:: Text passage ::
-- -- --
The others are not used, but some ideas how of how to use them are sketched in § Future Work.

It’s much more convenient to work with datetime objects, so let’s convert them:

df.date = pd.to_datetime(df.date)

Now we can easily group reviews by year. Also grouping by fridge (i.e. business) location, we can count the number of reviews posted at each location in a given year:

grouped_by_year_and_loc = df.groupby([df.date.dt.year, df.business_location])
annual_counts = grouped_by_year_and_loc.rating.agg("count").unstack()
annual_counts

business_location	O'Hare Airport	The Loop 1	The Loop 2
date
2013	NaN	13.0	NaN
2014	NaN	21.0	NaN
2015	NaN	22.0	NaN
2016	NaN	19.0	5.0
2017	10.0	5.0	6.0
2018	24.0	5.0	6.0
2019	19.0	3.0	5.0
2020	4.0	2.0	1.0
2021	NaN	3.0	NaN

ax = annual_counts.plot()
ax.set(xlabel="Year", ylabel="Number of Annual Reviews")

[Text(0.5, 0, 'Year'), Text(0, 0.5, 'Number of Annual Reviews')]

The first Loop location seems to have been one of the first fridges, with reviews available in the same year the company was founded. The number of reviews per year begins to decline around 2016, coinciding with the opening up of the second Loop location. In 2017, a fridge location in O’Hare international airport opened up and became relatively popular. In 2020, when the effects of the COVID-19 pandemic drastically altered lives of Chicago residents, the number of reviews also drastically declined, continuing into 2021.
-- -- --
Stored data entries
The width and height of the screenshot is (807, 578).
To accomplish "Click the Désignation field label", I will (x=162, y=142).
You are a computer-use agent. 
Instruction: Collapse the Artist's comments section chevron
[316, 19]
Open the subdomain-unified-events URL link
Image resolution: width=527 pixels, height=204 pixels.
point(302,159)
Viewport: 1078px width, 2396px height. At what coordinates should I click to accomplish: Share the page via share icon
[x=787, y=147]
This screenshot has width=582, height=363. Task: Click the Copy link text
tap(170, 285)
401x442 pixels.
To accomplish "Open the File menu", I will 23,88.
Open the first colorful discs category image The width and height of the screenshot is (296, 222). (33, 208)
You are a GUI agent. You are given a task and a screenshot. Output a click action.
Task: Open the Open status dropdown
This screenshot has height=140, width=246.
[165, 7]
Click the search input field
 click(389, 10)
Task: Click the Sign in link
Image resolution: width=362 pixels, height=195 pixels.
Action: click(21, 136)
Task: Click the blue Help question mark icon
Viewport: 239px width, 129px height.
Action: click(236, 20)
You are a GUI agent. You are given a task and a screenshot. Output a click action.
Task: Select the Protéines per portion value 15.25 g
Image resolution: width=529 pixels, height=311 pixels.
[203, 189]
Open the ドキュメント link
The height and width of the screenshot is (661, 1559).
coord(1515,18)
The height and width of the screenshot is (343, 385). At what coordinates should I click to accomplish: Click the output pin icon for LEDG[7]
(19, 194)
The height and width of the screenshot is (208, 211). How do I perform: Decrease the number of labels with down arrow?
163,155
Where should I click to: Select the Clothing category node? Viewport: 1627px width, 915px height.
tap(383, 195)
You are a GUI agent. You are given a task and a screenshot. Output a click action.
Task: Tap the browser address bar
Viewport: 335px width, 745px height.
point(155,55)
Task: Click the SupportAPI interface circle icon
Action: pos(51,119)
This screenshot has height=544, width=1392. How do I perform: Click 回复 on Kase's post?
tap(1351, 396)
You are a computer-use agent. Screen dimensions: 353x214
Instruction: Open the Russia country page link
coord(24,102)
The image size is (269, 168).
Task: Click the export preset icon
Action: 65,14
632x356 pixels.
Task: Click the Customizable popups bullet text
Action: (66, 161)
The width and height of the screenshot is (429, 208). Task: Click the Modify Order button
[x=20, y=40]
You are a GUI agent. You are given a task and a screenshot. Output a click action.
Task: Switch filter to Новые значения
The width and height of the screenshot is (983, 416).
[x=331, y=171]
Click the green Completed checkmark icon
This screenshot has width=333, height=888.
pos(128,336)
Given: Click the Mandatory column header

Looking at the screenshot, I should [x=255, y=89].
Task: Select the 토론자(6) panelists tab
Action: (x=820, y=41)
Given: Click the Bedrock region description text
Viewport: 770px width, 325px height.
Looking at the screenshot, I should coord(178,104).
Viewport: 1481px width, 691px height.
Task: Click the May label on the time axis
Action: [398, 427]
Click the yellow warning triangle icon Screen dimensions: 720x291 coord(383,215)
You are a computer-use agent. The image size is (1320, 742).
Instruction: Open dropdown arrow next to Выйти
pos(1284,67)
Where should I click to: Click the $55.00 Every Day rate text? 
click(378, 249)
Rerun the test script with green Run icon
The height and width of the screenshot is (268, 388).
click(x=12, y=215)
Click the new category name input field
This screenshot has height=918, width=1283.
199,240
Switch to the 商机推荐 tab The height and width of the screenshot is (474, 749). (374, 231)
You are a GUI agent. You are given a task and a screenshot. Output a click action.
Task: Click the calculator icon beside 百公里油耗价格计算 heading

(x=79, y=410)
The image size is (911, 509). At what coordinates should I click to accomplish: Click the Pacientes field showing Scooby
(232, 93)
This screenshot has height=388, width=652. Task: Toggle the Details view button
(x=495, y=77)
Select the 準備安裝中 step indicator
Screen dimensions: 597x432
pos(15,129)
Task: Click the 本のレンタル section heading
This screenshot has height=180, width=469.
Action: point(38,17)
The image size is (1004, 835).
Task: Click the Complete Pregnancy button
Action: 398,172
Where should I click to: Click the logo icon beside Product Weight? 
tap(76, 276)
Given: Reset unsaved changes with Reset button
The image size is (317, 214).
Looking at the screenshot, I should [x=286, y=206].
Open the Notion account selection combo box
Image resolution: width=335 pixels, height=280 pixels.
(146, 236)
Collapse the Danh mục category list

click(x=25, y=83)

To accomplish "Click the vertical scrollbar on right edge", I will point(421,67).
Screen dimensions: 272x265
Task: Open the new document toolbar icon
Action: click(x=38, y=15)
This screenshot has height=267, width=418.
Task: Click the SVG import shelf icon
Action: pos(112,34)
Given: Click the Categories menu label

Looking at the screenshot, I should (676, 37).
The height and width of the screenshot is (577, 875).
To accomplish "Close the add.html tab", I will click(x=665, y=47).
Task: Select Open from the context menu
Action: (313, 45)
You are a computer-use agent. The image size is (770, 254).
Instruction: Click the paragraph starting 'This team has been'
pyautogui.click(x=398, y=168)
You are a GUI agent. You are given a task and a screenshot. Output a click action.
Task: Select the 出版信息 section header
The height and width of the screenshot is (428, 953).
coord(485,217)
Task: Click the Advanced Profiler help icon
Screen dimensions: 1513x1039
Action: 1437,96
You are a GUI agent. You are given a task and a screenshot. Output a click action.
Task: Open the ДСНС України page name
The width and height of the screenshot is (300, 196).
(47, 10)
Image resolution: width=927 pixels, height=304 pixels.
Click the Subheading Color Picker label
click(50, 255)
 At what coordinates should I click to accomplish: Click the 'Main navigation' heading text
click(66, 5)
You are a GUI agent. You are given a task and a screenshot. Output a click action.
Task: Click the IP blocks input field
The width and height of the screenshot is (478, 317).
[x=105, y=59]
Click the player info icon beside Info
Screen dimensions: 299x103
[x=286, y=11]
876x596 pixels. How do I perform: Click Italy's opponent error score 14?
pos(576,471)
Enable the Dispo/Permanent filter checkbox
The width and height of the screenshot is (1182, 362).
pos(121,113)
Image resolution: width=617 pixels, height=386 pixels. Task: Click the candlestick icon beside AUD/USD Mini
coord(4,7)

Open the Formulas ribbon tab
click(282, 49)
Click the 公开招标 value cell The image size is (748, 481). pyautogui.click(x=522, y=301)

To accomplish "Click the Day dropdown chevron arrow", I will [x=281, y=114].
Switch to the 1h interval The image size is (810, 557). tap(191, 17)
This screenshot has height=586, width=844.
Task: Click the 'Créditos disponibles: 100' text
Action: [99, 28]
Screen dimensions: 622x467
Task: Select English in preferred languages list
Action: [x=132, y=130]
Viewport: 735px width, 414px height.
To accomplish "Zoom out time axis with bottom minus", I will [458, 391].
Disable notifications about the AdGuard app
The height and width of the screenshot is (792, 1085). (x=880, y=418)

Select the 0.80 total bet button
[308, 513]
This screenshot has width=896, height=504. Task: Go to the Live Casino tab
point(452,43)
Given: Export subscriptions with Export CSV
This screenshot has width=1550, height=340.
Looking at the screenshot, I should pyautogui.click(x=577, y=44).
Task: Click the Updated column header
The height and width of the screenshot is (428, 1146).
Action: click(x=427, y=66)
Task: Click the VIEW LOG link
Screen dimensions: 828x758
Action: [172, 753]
-- -- --
:: Task to complete ::
Please write out the whole passage on annual fridge reviews again, word for word. You will not need the rows for this.

:: Expected output ::
The others are not used, but some ideas how of how to use them are sketched in § Future Work.

It’s much more convenient to work with datetime objects, so let’s convert them:

df.date = pd.to_datetime(df.date)

Now we can easily group reviews by year. Also grouping by fridge (i.e. business) location, we can count the number of reviews posted at each location in a given year:

grouped_by_year_and_loc = df.groupby([df.date.dt.year, df.business_location])
annual_counts = grouped_by_year_and_loc.rating.agg("count").unstack()
annual_counts

business_location	O'Hare Airport	The Loop 1	The Loop 2
date
2013	NaN	13.0	NaN
2014	NaN	21.0	NaN
2015	NaN	22.0	NaN
2016	NaN	19.0	5.0
2017	10.0	5.0	6.0
2018	24.0	5.0	6.0
2019	19.0	3.0	5.0
2020	4.0	2.0	1.0
2021	NaN	3.0	NaN

ax = annual_counts.plot()
ax.set(xlabel="Year", ylabel="Number of Annual Reviews")

[Text(0.5, 0, 'Year'), Text(0, 0.5, 'Number of Annual Reviews')]

The first Loop location seems to have been one of the first fridges, with reviews available in the same year the company was founded. The number of reviews per year begins to decline around 2016, coinciding with the opening up of the second Loop location. In 2017, a fridge location in O’Hare international airport opened up and became relatively popular. In 2020, when the effects of the COVID-19 pandemic drastically altered lives of Chicago residents, the number of reviews also drastically declined, continuing into 2021.